Nothing but an exact repetition of the entries should appear in the answer.

Information supplied »
────────

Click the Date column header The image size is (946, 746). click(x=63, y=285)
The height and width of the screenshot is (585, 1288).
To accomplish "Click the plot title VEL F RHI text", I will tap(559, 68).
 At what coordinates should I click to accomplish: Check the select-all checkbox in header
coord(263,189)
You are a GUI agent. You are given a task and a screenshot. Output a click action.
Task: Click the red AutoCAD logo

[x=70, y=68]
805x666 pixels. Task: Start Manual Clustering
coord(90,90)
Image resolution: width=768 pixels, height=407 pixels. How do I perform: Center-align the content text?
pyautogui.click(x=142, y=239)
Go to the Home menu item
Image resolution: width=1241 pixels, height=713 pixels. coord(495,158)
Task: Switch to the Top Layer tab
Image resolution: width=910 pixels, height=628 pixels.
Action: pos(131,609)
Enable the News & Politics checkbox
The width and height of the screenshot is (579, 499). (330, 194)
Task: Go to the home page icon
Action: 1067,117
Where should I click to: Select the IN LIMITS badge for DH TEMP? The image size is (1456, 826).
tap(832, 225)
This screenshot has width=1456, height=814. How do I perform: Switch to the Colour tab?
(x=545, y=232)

────────

Expected answer »
Click the Date column header The image size is (946, 746). click(x=63, y=285)
The height and width of the screenshot is (585, 1288).
To accomplish "Click the plot title VEL F RHI text", I will tap(559, 68).
 At what coordinates should I click to accomplish: Check the select-all checkbox in header
coord(263,189)
You are a GUI agent. You are given a task and a screenshot. Output a click action.
Task: Click the red AutoCAD logo

[x=70, y=68]
805x666 pixels. Task: Start Manual Clustering
coord(90,90)
Image resolution: width=768 pixels, height=407 pixels. How do I perform: Center-align the content text?
pyautogui.click(x=142, y=239)
Go to the Home menu item
Image resolution: width=1241 pixels, height=713 pixels. coord(495,158)
Task: Switch to the Top Layer tab
Image resolution: width=910 pixels, height=628 pixels.
Action: pos(131,609)
Enable the News & Politics checkbox
The width and height of the screenshot is (579, 499). (330, 194)
Task: Go to the home page icon
Action: 1067,117
Where should I click to: Select the IN LIMITS badge for DH TEMP? The image size is (1456, 826).
tap(832, 225)
This screenshot has width=1456, height=814. How do I perform: Switch to the Colour tab?
(x=545, y=232)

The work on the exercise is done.